Pulitzer Prize-winning author James A. Michener, whose novels hurtle from the far reaches of history to the dark corners of the world, paints an intoxicating portrait of a land whose past and present are as turbulent, fascinating, and colorful as any other on Earth. When an American journalist travels to report on the upcoming duel between two great matadors, he is ultimately swept up in the dramatic story of his own Mexican ancestry--from the brilliance and brutality of the ancients, to the iron fist of the invading Spaniards, to modern Mexico, fighting through dust and bloodshed to build a nation upon the ashes of revolution. Architectural splendors, frenzied bullfights, horrific human sacrifice: Michener weaves them all into an epic human story that ranks with the best of his beloved bestselling novels.
Praise for "Mexico"
"Michener the storyteller at his finest . . . There are splendid and authentic scenes in the "plaza de toros "that are as dramatic as any written by Ernest Hemingway or Barnaby Conrad."--"The New York Times Book Review"

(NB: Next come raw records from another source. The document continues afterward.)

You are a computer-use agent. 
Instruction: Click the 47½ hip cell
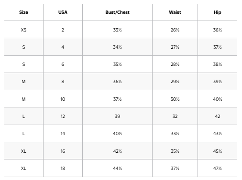[x=218, y=168]
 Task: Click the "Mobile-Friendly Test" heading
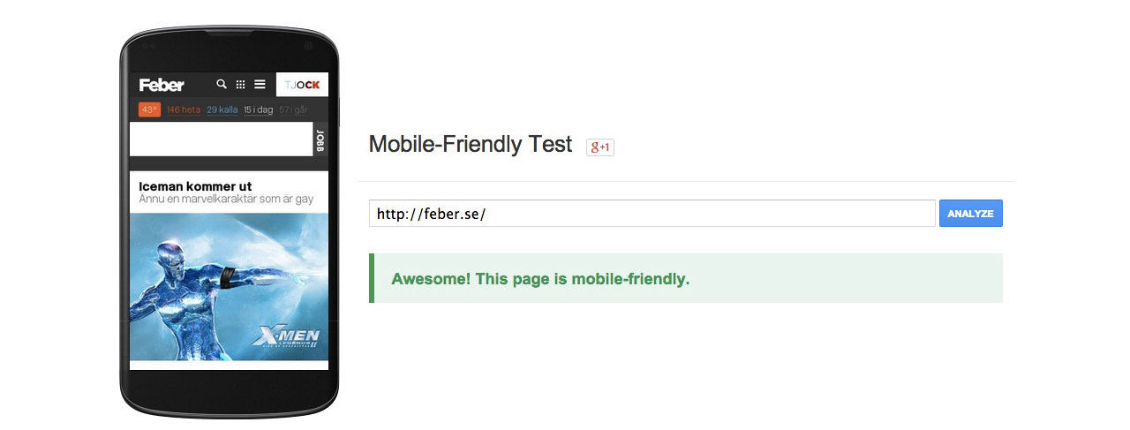471,145
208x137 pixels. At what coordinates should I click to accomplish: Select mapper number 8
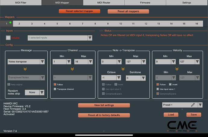[x=95, y=24]
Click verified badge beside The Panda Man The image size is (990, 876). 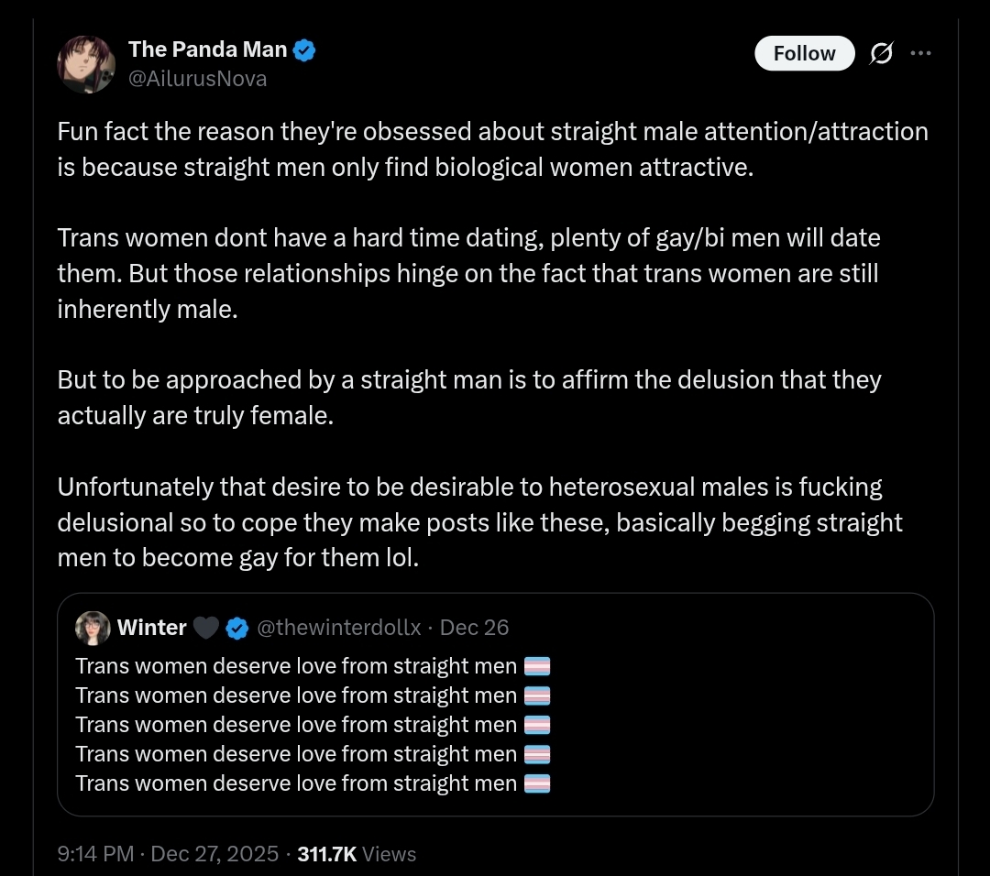click(305, 50)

"Astounding . . . fast-moving, intriguing . . . Michener is back in huge, familiar form with "Mexico.""--Los Angeles "Daily News"
"An enthralling story . . . Michener artfully combines the history of Mexico with the art of bullfighting, teaching the reader about both and telling a grand story at the same time."--"St. Louis Post-Dispatch"
"A novel of epic proportions, abounding in visual and historical detail."--"Richmond Times-Dispatch.
About the Author
Universally revered novelist James A. Michener was forty before he decided on writing as a career. Prior to that, he had been an outstanding academic, an editor, and a U.S. Navy lieutenant commander in the Pacific Theater during World War II. His first book, Tales of the South Pacific, won a Pulitzer Prize and became the basis of the award-winning Rodgers and Hammerstein musical South Pacific. In the course of the next forty years Mr. Michener wrote such monumental bestsellers as Sayonara, The Bridges at Toko-Ri, Hawaii, The Source, Chesapeake, Centennial, Texas, Alaska, Caribbean, and Mexico.
Decorated with America's highest civilian award, the Presidential Medal of Freedom, Mr. Michener served on the Advisory Council to NASA, held honorary doctorates in five fields from thirty leading universities, and received an award from the President's Committee on the Arts and Humanities for his continuing commitment to art in America. James A. Michener died on October 16, 1997.